According to the October 2nd article in the Commercial Carrier Journal entitled ATRI report: CSA scoring measures ineffective, “[The] ATRI analyzed the Federal Motor Carrier Safety Administration’s Safety Measurement System and crash data from a sample of 471,306 motor carriers with evidence of recent activity in the past 24 months, focusing on the five BASICs available to the general public. ATRI said the research expanded upon previous investigations by introducing a sophisticated statistical analysis that provides more accurate and direct results, According to ATRI, the research finds a strong safety basis for the Unsafe Driving, Fatigued Driving and Vehicle Maintenance BASICs; partial support for the Controlled Substances and Alcohol BASIC; and no support for the Driver Fitness BASIC.”
ATRI’s statistical analysis denounces CSA’s Driver Fitness BASIC scoring models ability to predict crash risk but supports other aspects and the value of the program. According to the ATRI’s press release on October 1, announcing the results of the data analysis, “[The] ATRI proposed an alternative method for communicating fleet safety information to the public in a way that more accurately reflects carrier safety performance.” View about blog from ATRI regarding this topic.
ATA Calls for CSA Changes
The American Trucking Association (ATA) has called for changes to the CSA scoring models and data dissemination to better able to achieve its commendable goals. According to the ATA, a continued flaw in the system is the lack of crash accountability or the designation of fault in reported wrecks, especially those with fatalities. Apex Capital shares the ATA’s concerns and has been a proponent of change to the program.

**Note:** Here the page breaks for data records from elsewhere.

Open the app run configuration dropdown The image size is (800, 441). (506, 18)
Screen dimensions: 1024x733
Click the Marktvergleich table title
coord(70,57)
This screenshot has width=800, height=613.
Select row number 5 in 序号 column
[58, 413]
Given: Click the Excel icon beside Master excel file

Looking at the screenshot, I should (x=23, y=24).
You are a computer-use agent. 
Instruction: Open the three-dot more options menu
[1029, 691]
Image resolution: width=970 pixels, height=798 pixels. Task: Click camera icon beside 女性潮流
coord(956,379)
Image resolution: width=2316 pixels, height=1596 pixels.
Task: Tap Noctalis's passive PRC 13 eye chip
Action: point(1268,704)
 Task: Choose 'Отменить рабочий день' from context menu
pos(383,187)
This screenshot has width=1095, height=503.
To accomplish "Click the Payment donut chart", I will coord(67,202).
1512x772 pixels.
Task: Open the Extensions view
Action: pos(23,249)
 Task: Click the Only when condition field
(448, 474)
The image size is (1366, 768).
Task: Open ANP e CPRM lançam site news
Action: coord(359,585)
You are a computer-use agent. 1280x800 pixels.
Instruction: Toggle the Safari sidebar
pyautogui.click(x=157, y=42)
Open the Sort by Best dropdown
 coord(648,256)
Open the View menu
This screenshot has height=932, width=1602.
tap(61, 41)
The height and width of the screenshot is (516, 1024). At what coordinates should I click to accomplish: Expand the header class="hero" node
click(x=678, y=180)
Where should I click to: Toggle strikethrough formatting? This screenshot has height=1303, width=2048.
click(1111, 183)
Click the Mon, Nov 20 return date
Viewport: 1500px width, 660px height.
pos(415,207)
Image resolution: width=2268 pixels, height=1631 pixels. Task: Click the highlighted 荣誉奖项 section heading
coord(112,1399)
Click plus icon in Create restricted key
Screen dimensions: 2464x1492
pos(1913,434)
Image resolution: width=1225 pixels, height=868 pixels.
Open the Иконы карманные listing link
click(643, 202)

With questions regarding the reliability and integrity of the oftentimes lacking data, the CSA is being called back to the drawing board. Current models and perceptions of the accuracy and usefulness of the scores are damaging to truck drivers and they companies they work for as well as the brokers and shippers who are being held vicariously responsible for the actions of the carrier they hire to haul their load. Based on limited, faulty and sometimes a lack of information, more than just a truck driver’s employability is at jeopardy.
Thanks to the ATRI’s research there is data to support the necessity of change to the current FMCSA system in order to develop an accurate and reliable program while upholding the intent and responsibility of the FMCSA.